Unleash the Power of Moonlight: Train Large Language Models 2x Faster
Tired of slow, computationally expensive LLM training? Discover Moonlight, a groundbreaking 3B/16B-parameter Mixture-of-Expert (MoE) model, that redefines the Pareto frontier. Trained with 5.7T tokens using the highly efficient Muon optimizer, Moonlight achieves superior performance with significantly fewer training FLOPs. Get ready to revolutionize your AI projects with unparalleled speed and efficiency.
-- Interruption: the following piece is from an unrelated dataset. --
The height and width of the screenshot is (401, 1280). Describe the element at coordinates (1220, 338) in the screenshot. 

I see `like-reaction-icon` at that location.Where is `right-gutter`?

The Secret Weapon: Muon Optimizer for Scalable LLM Training
Moonlight's exceptional performance is powered by the Muon optimizer. This matrix orthogonalization-based optimizer has been enhanced for large-scale training, overcoming previous limitations. By incorporating weight decay and carefully adjusting the per-parameter update scale, Muon achieves impressive results without extensive hyperparameter tuning. Muon optimizer delivers unmatched computational efficiency compared to AdamW, saving you time and resources.
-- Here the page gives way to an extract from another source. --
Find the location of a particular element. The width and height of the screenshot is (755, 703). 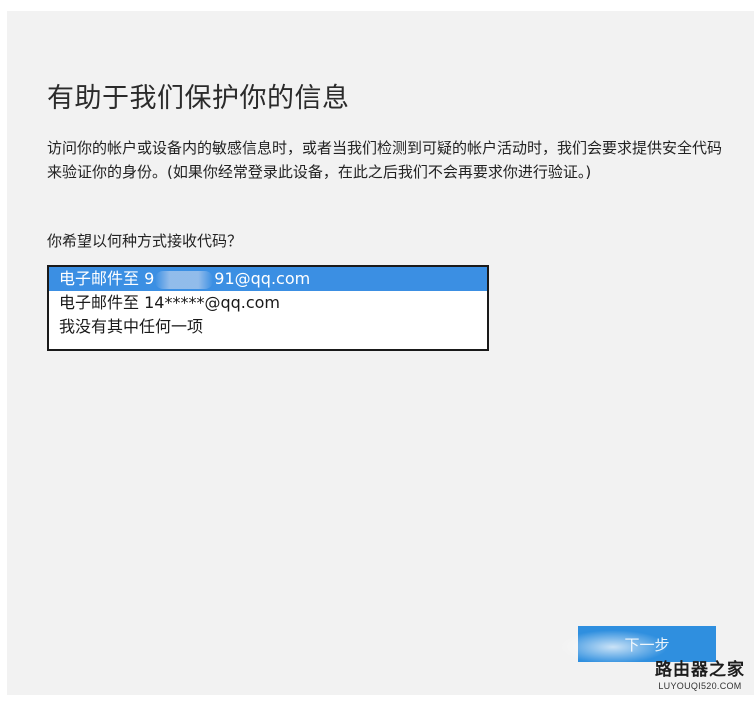

option-email-1-prefix: 电子邮件至 9 is located at coordinates (107, 278).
Key Advantages of the Muon Optimizer:
- Weight Decay: Crucial for Muon's scalability in large-scale training scenarios, significantly improving performance.
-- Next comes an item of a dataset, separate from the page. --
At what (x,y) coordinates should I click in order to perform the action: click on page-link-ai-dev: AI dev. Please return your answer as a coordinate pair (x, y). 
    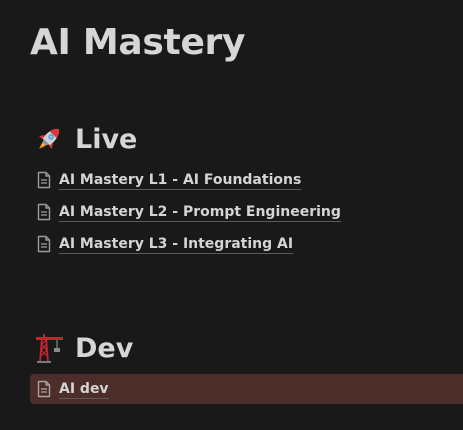
    Looking at the image, I should click on (246, 389).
- Consistent Update RMS: Parameter-wise update scale adjustments maintain a consistent update root mean square (RMS) across different matrix and non-matrix parameters, enhancing training stability.
- Efficient Distributed Implementation: Implemented with ZeRO-1 style optimization for optimal memory efficiency and reduced communication overhead.
Scaling Laws Revealed: Muon vs. AdamW
Extensive scaling law research validates Muon's superiority. Compared to strong AdamW baselines, Muon achieves comparable performance while requiring only approximately 52% of the training FLOPs. This 2x computational efficiency allows you to train larger, more complex models faster and more cost-effectively.
Moonlight: Outperforming the Competition
The "Moonlight" model, trained with Muon, surpasses other state-of-the-art public models of similar scale. How does it stack up?
- Beats LLAMA3-3B (3B parameters, trained with 9T tokens)
- Outperforms Qwen2.5-3B (3B parameters, trained with 18T tokens)
- Excels Deepseek-v2-Lite (2.4B/16B-parameter MOE model trained with 5.7T tokens)
Moonlight pushes the boundaries of what's possible in LLM performance and efficiency.
Get Started with Moonlight: Model Download and Inference
Ready to try Moonlight? Here's how to get started:
-
Model Download: Access the pretrained and instruction-tuned checkpoints for your research.
-
Inference with Hugging Face Transformers: Easily integrate Moonlight into your projects using the transformers library:
Pretrained Model (Moonlight):
Instruct Model (Moonlight-Instruct):
Moonlight shares the same architecture as DeepSeek-V3, ensuring compatibility with popular inference engines like VLLM and SGLang for easy deployment.
Training Your Own Models with Muon
Want to train your own models using the Muon optimizer? Here are some example commands:
Dive Deeper: Intermediate Checkpoints and Citation
Intermediate checkpoints will be released soon to further support ongoing research. If you find Moonlight valuable, please cite the paper:
@misc{liu2025muonscalablellmtraining,
title={Muon is Scalable for LLM Training},
author={Jingyuan Liu and Jianlin Su and Xingcheng Yao and Zhejun Jiang and Guokun Lai and Yulun Du and Yidao Qin and Weixin Xu and Enzhe Lu and Junjie Yan and Yanru Chen and Huabin Zheng and Yibo Liu and Shaowei Liu and Bohong Yin and Weiran He and Han Zhu and Yuzhi Wang and Jianzhou Wang and Mengnan Dong and Zheng Zhang and Yongsheng Kang and Hao Zhang and Xinran Xu and Yutao Zhang and Yuxin Wu and Xinyu Zhou and Zhilin Yang},
year={2025},
eprint={2502.16982},
archivePrefix={arXiv},
primaryClass={cs.LG},
url={https://arxiv.org/abs/2502.16982},
}
Elevate your LLM training with Moonlight and experience the power of the Muon optimizer. Achieve unprecedented speed, efficiency, and performance in your AI endeavors.